Sie pflegen gute Nachbarschaft
Im Viertel um die Füssener Straße in Königsbrunn herrscht seit 40 Jahren ein guter Zusammenhalt. Der zeigt sich unter anderem in einem Sandlplatz-Fest ohne Sandkasten und einem Maibaumfest, das ohne Maibaum auskommt
Wenn sich Erwachsene zu einer Party am Sandlplatz treffen, dann hört sich das etwas kurios an – sind es doch eher Kinder, die man hier vermutet, anzutreffen. Doch die Kleinen hätten nur wenig Interesse an dem Sandkasten gehabt, erzählt Günter Pabst, da es in der Nähe einen Abenteuerspielplatz mit viel größerer Anziehungskraft gab.
Er und Leo Austermann gehören zu den Mitorganisatoren der Sandlplatz-Bier-Party, die in diesem Jahr zum 40. Mal stattfand. Und er erklärt, wie es dazu kam. Als Ende der 1970er-Jahre alle ihre Bungalows in der Füssener Straße bezogen, kamen sich die Nachbarn schnell näher. Jeder war am Werkeln und Gestalten. Über dem Gartenzaun hinweg wurde die Gestaltung diskutiert, und man half sich mit Werkzeug aus. Überall gab es ein reges Miteinander, nur eben der Sandkasten nebenan war wegen des oben genannten Grundes verwaist.
So entstand die Idee, hier doch einmal ein Nachbarschaftsfest zu feiern. Es sollte nicht aufwendig sein. Einer schmeißt den Grill an, und alle bringen mit, was sie darauflegen wollen.
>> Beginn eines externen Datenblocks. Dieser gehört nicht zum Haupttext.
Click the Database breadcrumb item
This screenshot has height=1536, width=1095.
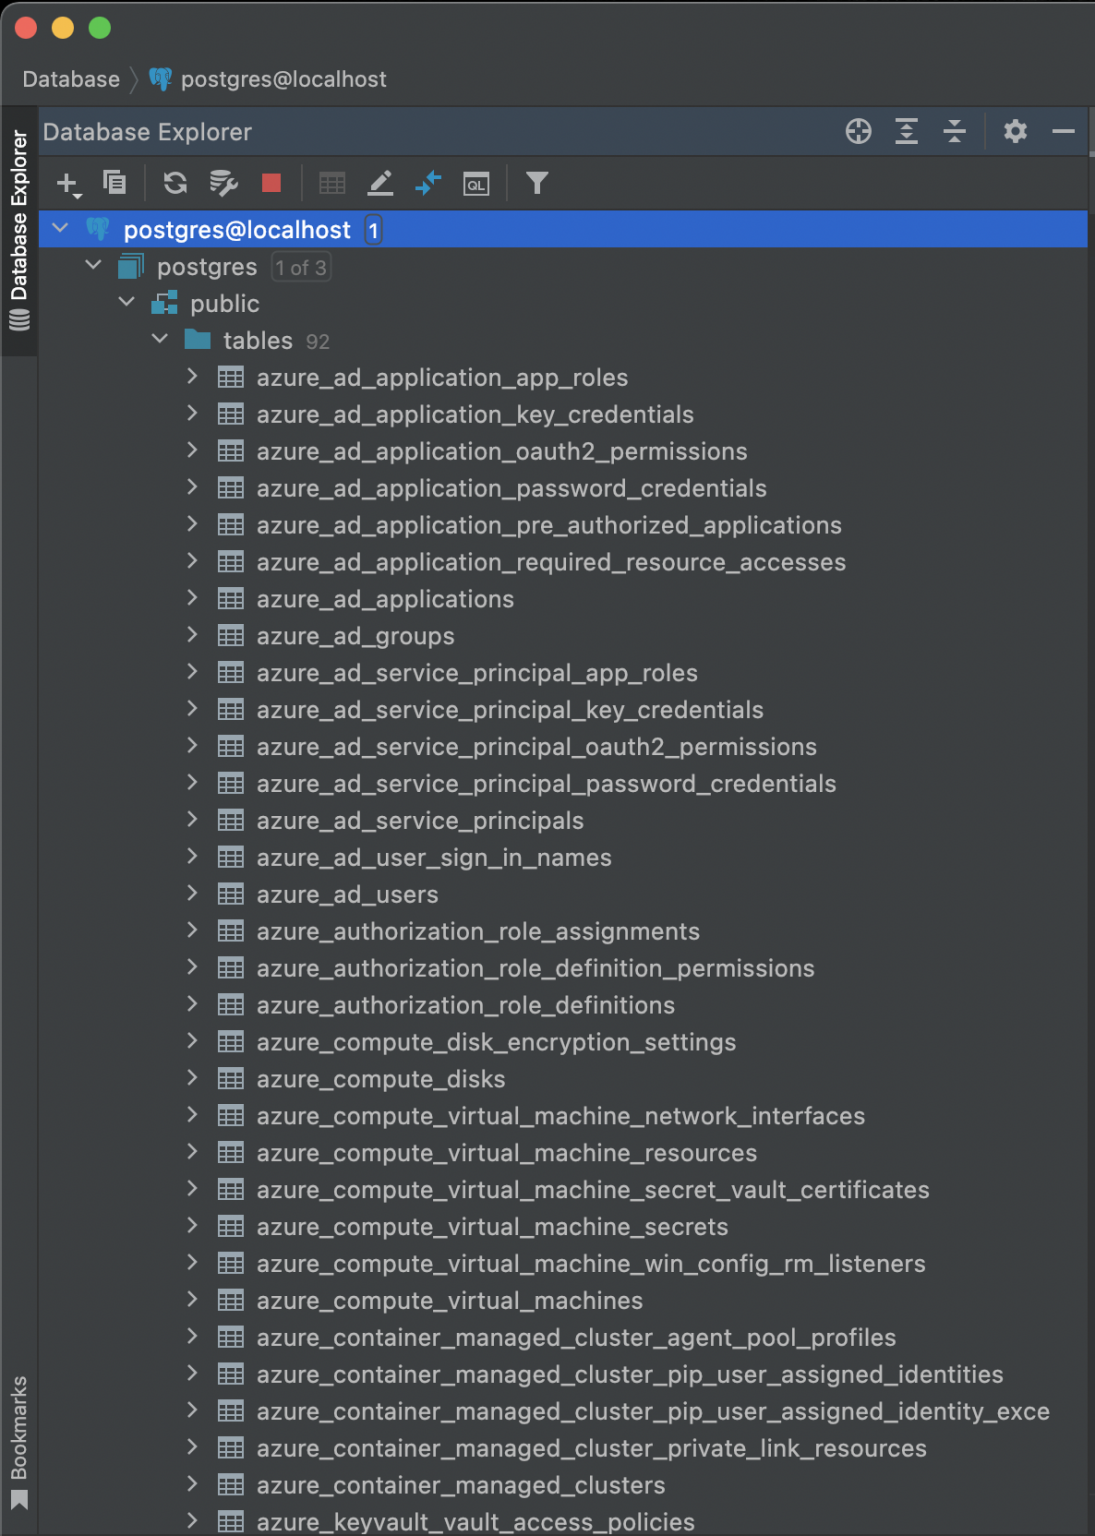pos(70,79)
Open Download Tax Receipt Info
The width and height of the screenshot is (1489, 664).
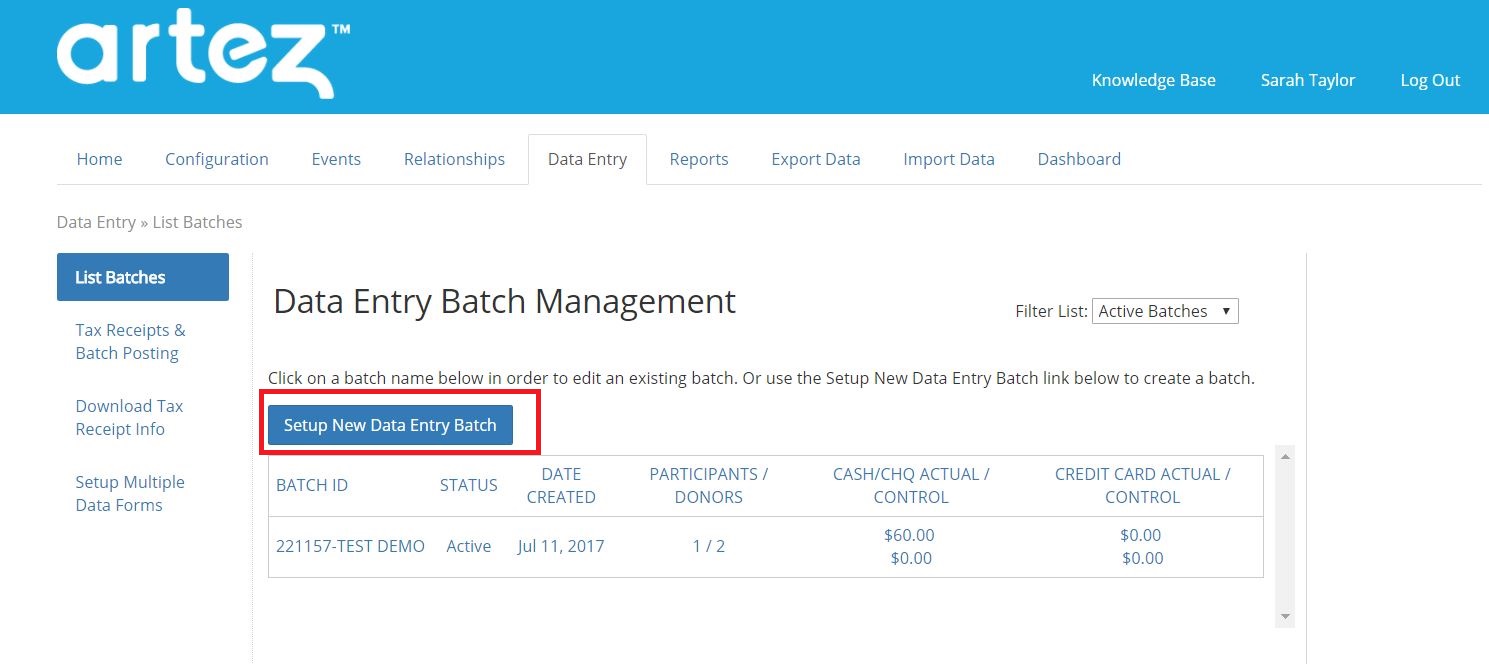click(x=129, y=417)
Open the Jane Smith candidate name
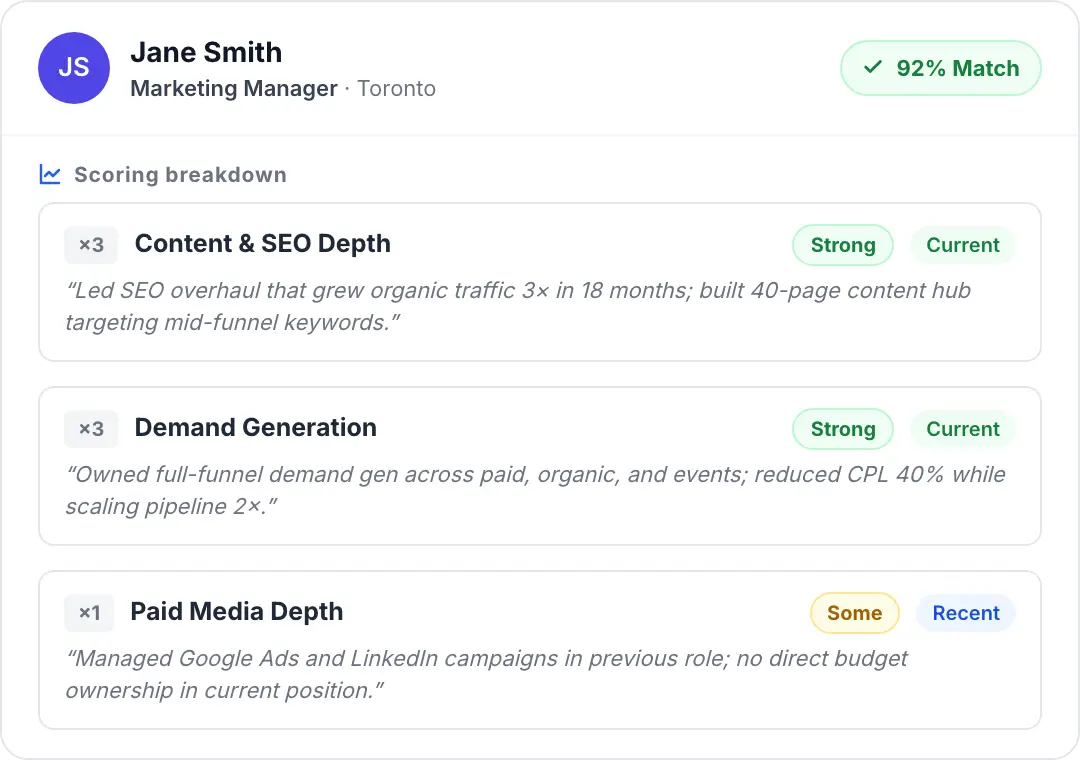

Salate werden auf die Mitte des Tisches gestellt, und jeder bedient sich, Besteck und Geschirr bringt jeder für sich selber mit. Pabst zeigt die erste Einladung, die er damals noch per Hand gestaltet hat. Die Maß Bier vom Fass kostete damals 1,50 Mark – heute ist das Bier manchmal kostenlos: „Wir haben oft einen Spender, jemand hatte Jubiläum, einen runden Geburtstag, die Geburt eines Enkels – es gibt immer einen Grund, anzustoßen“, sagt Pabst.
Apropos Enkel: Die Kinder, die damals den Sandkasten verschmähten, sind mittlerweile erwachsen, aber immer noch eingeladen und bringen ihre Familien mit. So kamen zur diesjährigen SandlplatzBier-Party über 60 Personen, darunter auch Bürgermeister Franz Feigl. Denn auch das hat Tradition, dass der jeweilige amtierende Bürgermeister zu den runden Nachbarschaftspartys eingeladen wird. 26 Familien gehören zum „Füssener Straße-Harter-Kern“, wie sich die Nachbarschaftsgruppe nennt. Zieht jemand fort, wird sein Nachfolger eingeladen – und natürlich auch der Weggezogene.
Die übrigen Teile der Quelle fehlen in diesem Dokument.